-- CONSEGNA --
Trascrivi senza modifiche il passo dell'estratto di massime della Cassazione, riportato più sotto, che si apre con le parole contenenti "In tema di ripristino" e si chiude con "di una evasione).".

-- ESTRATTO FORNITO --
-------

Cass. pen. n. 2667/1993

In materia di misure cautelari personali non vale ad escludere l'esistenza delle esigenze di cui all'art. 274, lettera a), c.p.p. la prospettata utilizzazione dell'incidente probatorio, quale strumento in grado di precludere ogni possibilità di inquinamento delle fonti di prova orale perché, comunque, l'espletamento della procedura di acquisizione anticipata della prova presuppone la presenza delle condizioni indicate nell'art. 392, primo comma, lettera b), c.p.p., che non coincidono certo con le condizioni indicate dall'art. 274, lettera a) dello stesso codice, riguardanti, in via generale, esigenze attinenti alle indagini, in relazione a situazioni di concreto pericolo per l'acquisizione e la genuinità della prova. Una gamma generica di evenienze che non coincide con l'esigenza alla base dell'istituto dell'incidente probatorio.

Cass. pen. n. 3283/1993

In materia di misure cautelari personali, il giudice per le indagini preliminari, purché nella sua valutazione non esorbiti dai fatti che gli sono stati rappresentati dal pubblico ministero, può cogliere in questi esigenze cautelari diverse da quelle per le quali gli è stata richiesta l'adozione della misura e motivare, di conseguenza, il provvedimento cautelare in modo parzialmente difforme dalla richiesta del pubblico ministero. (Nella fattispecie, la corte ha ritenuto legittimo il provvedimento custodiale adottato dal giudice per le indagini preliminari motivato con riferimento al pericolo di reiterazione del reato, laddove la richiesta del pubblico ministero era fondata sul pericolo di inquinamento della prova).

Cass. pen. n. 4153/1993

L'inderogabilità delle esigenze attinenti alle indagini e la concretezza del pericolo per l'acquisizione e la genuinità della prova, richieste ai fini della configurabilità dell'esigenza cautelare di cui all'art. 274, lett. a), c.p.p. non possono essere affermate sulla sola base della asserita lunghezza e complessità delle indagini, dovendosi invece spiegare quali elementi specifici, e per quali ragioni, debbano essere necessariamente acquisiti e quali siano, altresì, i pericoli concreti per la loro acquisizione e la loro genuinità, cui la misura cautelare è destinata a far fronte; e ciò tenendo anche presente che la «concretezza» del pericolo postula non soltanto il richiamo ad una situazione effettiva, e non semplicemente astratta, ma anche il riferimento ad una situazione controllabile sulla base degli atti del procedimento.

Cass. pen. n. 2229/1993

In tema di ripristino della custodia cautelare ex art. 307, secondo comma, lett. b) c.p.p., lo stato di detenzione attuale dell'imputato, anche in esecuzione di pena, non può condizionare di per sè la possibilità di riconoscere la sussistenza dell'esigenza cautelare relativa al «concreto pericolo» di fuga prevista dall'art. 274 primo comma lett. b) c.p.p., richiamato dalla suddetta norma. (Fattispecie in cui il ricorrente sosteneva che il suo stato di detenuto in espiazione di pena rendeva inattuale la prospettiva del pericolo di fuga; la Cassazione ha rigettato il ricorso sulla scorta del principio di cui in massima e sul rilievo che l'assunto del ricorrente era comunque smentito dal fatto che egli si era già reso responsabile di una evasione).

-------

-- RECORD ESTRATTI --
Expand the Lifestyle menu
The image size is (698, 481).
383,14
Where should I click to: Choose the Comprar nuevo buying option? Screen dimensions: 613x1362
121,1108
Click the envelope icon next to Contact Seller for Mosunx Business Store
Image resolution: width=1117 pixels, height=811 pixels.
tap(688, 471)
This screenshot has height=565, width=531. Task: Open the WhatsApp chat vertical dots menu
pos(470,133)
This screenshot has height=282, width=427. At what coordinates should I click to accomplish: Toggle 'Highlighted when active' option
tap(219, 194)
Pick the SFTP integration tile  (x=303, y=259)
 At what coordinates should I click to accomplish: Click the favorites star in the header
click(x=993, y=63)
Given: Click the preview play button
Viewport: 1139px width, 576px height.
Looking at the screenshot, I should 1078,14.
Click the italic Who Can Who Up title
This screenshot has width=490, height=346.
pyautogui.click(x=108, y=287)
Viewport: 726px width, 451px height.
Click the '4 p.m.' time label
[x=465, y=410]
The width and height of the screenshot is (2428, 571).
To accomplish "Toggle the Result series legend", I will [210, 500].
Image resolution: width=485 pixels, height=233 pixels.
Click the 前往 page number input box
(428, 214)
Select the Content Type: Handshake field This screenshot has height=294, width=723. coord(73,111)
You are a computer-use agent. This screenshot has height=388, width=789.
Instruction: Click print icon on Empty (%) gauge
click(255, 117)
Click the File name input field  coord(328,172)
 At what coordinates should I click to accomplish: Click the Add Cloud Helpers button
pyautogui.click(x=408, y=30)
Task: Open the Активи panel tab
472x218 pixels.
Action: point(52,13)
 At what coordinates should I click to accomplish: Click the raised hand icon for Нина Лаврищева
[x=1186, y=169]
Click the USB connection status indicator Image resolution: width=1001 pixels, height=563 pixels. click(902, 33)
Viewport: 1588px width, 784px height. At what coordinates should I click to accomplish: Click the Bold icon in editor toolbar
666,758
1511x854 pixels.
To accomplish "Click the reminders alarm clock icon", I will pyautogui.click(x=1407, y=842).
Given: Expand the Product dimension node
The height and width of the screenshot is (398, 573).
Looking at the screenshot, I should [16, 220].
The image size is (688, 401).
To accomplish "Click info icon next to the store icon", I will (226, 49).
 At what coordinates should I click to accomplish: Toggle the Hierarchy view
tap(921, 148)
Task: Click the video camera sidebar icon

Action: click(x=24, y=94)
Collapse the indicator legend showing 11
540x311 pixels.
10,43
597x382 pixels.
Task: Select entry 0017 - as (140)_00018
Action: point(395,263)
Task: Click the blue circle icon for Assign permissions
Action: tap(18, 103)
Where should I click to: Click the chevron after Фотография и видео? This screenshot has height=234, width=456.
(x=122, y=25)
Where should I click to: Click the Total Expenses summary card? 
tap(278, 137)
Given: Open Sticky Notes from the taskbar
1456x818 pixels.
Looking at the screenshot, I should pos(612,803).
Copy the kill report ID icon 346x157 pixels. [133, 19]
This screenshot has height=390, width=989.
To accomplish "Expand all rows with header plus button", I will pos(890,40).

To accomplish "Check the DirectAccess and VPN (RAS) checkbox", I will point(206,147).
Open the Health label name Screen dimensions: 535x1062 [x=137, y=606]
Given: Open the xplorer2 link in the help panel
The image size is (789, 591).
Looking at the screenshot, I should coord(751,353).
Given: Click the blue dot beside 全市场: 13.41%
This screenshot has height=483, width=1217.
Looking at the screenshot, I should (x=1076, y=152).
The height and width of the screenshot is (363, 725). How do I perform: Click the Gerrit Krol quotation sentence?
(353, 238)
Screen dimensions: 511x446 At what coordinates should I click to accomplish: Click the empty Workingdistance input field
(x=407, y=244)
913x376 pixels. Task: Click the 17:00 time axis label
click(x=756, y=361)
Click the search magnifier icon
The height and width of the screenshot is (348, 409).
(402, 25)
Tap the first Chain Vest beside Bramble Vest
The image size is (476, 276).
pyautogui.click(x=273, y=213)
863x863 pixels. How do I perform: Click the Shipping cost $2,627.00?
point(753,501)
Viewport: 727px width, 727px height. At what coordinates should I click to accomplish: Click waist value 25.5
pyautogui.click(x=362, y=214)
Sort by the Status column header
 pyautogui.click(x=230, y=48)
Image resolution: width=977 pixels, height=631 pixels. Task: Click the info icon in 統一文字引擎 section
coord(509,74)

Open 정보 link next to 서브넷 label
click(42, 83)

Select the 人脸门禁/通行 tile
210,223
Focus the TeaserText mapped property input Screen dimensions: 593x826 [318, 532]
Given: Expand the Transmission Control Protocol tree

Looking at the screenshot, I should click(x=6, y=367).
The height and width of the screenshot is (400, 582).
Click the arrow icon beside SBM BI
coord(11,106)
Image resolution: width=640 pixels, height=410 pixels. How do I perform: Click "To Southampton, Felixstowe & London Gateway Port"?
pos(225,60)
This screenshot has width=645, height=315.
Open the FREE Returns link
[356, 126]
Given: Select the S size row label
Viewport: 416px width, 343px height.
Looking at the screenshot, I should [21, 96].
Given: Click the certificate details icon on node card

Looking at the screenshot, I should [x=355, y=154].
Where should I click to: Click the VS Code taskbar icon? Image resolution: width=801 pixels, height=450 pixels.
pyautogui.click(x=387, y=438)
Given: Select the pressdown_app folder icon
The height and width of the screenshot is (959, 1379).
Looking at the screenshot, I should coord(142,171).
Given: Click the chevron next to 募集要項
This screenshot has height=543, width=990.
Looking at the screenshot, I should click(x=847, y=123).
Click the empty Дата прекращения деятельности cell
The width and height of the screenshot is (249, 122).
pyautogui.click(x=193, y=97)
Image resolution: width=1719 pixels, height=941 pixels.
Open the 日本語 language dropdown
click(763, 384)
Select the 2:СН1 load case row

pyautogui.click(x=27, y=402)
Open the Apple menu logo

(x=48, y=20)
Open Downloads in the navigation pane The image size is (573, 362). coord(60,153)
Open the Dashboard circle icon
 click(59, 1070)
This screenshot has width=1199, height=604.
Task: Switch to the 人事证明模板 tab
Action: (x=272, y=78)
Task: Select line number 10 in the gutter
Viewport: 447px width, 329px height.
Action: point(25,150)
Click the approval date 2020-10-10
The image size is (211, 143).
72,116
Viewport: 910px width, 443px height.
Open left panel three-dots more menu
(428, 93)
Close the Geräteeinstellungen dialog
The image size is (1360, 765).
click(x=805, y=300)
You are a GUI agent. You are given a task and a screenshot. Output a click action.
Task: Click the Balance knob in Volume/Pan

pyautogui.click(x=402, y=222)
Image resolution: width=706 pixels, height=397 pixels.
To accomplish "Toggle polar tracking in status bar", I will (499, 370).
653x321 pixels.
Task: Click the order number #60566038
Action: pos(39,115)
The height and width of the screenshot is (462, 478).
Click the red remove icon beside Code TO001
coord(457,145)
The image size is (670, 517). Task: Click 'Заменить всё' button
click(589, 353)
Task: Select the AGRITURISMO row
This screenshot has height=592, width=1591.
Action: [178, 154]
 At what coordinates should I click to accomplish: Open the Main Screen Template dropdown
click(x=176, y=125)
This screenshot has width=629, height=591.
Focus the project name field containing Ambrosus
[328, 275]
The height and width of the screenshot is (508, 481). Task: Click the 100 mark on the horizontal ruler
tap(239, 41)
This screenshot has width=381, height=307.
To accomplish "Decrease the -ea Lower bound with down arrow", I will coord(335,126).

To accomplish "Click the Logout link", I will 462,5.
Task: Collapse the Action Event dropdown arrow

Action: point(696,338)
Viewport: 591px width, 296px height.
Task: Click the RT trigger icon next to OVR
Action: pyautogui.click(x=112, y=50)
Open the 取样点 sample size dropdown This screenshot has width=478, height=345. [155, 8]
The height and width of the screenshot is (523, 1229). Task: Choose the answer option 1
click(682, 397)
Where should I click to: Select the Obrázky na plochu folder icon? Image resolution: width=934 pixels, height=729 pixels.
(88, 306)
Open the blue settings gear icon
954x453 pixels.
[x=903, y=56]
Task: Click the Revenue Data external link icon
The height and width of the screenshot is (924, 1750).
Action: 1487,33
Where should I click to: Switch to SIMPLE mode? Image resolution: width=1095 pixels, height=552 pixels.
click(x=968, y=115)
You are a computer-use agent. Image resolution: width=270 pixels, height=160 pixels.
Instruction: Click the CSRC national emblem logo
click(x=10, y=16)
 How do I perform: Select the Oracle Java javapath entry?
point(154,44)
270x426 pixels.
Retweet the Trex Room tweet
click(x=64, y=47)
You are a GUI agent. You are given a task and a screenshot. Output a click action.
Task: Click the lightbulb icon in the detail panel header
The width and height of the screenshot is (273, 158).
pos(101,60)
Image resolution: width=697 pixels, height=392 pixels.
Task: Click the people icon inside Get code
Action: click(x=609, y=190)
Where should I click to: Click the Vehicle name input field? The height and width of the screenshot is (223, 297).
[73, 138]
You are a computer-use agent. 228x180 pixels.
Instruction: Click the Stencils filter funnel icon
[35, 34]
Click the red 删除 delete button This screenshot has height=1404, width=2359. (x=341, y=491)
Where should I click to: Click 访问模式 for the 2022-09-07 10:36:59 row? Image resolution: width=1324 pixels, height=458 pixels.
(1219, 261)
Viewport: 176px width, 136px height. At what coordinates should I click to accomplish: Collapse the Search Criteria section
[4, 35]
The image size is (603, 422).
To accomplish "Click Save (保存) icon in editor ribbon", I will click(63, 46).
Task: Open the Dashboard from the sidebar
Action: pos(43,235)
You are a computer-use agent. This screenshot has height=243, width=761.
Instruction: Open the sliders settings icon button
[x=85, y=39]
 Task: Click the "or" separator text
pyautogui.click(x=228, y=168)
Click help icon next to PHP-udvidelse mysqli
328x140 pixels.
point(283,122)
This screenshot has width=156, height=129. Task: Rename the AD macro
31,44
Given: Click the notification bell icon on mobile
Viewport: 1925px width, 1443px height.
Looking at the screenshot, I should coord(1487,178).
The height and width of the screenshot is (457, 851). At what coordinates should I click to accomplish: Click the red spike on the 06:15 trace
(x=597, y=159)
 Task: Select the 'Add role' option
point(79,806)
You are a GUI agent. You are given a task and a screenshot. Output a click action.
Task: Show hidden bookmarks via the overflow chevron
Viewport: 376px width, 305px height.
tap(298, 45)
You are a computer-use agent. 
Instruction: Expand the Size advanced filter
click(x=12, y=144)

-------

-- RISPOSTA SVOLTA --
In tema di ripristino della custodia cautelare ex art. 307, secondo comma, lett. b) c.p.p., lo stato di detenzione attuale dell'imputato, anche in esecuzione di pena, non può condizionare di per sè la possibilità di riconoscere la sussistenza dell'esigenza cautelare relativa al «concreto pericolo» di fuga prevista dall'art. 274 primo comma lett. b) c.p.p., richiamato dalla suddetta norma. (Fattispecie in cui il ricorrente sosteneva che il suo stato di detenuto in espiazione di pena rendeva inattuale la prospettiva del pericolo di fuga; la Cassazione ha rigettato il ricorso sulla scorta del principio di cui in massima e sul rilievo che l'assunto del ricorrente era comunque smentito dal fatto che egli si era già reso responsabile di una evasione).